## Pixel coordinate grounding data
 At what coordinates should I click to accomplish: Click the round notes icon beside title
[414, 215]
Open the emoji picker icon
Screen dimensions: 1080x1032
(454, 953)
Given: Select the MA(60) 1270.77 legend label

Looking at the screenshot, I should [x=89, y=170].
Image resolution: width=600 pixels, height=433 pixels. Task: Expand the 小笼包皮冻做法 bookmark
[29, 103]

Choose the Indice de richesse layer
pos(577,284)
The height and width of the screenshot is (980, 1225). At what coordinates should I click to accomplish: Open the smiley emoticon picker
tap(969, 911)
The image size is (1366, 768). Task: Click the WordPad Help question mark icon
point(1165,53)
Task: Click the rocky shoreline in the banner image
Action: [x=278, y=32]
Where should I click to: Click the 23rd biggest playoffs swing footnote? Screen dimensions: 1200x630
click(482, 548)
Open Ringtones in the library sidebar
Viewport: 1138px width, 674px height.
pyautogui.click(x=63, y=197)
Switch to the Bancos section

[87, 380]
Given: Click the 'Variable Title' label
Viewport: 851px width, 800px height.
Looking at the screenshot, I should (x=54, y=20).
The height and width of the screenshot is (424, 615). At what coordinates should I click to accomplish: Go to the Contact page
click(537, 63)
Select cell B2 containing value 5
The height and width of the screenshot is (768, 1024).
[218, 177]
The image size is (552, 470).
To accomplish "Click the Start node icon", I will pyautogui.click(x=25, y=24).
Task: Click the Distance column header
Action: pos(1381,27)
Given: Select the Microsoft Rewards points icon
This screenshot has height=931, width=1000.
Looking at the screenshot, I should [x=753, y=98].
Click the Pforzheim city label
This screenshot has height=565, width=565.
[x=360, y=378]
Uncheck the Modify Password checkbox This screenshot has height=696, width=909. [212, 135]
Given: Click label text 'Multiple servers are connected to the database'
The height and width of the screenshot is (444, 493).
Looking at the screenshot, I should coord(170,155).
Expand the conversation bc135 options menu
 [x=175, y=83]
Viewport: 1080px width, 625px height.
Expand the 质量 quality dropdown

## EXERCISE BRIEF
Every entry should be reproduced word for word.

## SOLUTION TO THIS TASK
 At what coordinates should I click to accomplish: Click the round notes icon beside title
[414, 215]
Open the emoji picker icon
Screen dimensions: 1080x1032
(454, 953)
Given: Select the MA(60) 1270.77 legend label

Looking at the screenshot, I should [x=89, y=170].
Image resolution: width=600 pixels, height=433 pixels. Task: Expand the 小笼包皮冻做法 bookmark
[29, 103]

Choose the Indice de richesse layer
pos(577,284)
The height and width of the screenshot is (980, 1225). At what coordinates should I click to accomplish: Open the smiley emoticon picker
tap(969, 911)
The image size is (1366, 768). Task: Click the WordPad Help question mark icon
point(1165,53)
Task: Click the rocky shoreline in the banner image
Action: [x=278, y=32]
Where should I click to: Click the 23rd biggest playoffs swing footnote? Screen dimensions: 1200x630
click(482, 548)
Open Ringtones in the library sidebar
Viewport: 1138px width, 674px height.
pyautogui.click(x=63, y=197)
Switch to the Bancos section

[87, 380]
Given: Click the 'Variable Title' label
Viewport: 851px width, 800px height.
Looking at the screenshot, I should (x=54, y=20).
The height and width of the screenshot is (424, 615). At what coordinates should I click to accomplish: Go to the Contact page
click(537, 63)
Select cell B2 containing value 5
The height and width of the screenshot is (768, 1024).
[218, 177]
The image size is (552, 470).
To accomplish "Click the Start node icon", I will pyautogui.click(x=25, y=24).
Task: Click the Distance column header
Action: pos(1381,27)
Given: Select the Microsoft Rewards points icon
This screenshot has height=931, width=1000.
Looking at the screenshot, I should [x=753, y=98].
Click the Pforzheim city label
This screenshot has height=565, width=565.
[x=360, y=378]
Uncheck the Modify Password checkbox This screenshot has height=696, width=909. [212, 135]
Given: Click label text 'Multiple servers are connected to the database'
The height and width of the screenshot is (444, 493).
Looking at the screenshot, I should coord(170,155).
Expand the conversation bc135 options menu
 [x=175, y=83]
Viewport: 1080px width, 625px height.
Expand the 质量 quality dropdown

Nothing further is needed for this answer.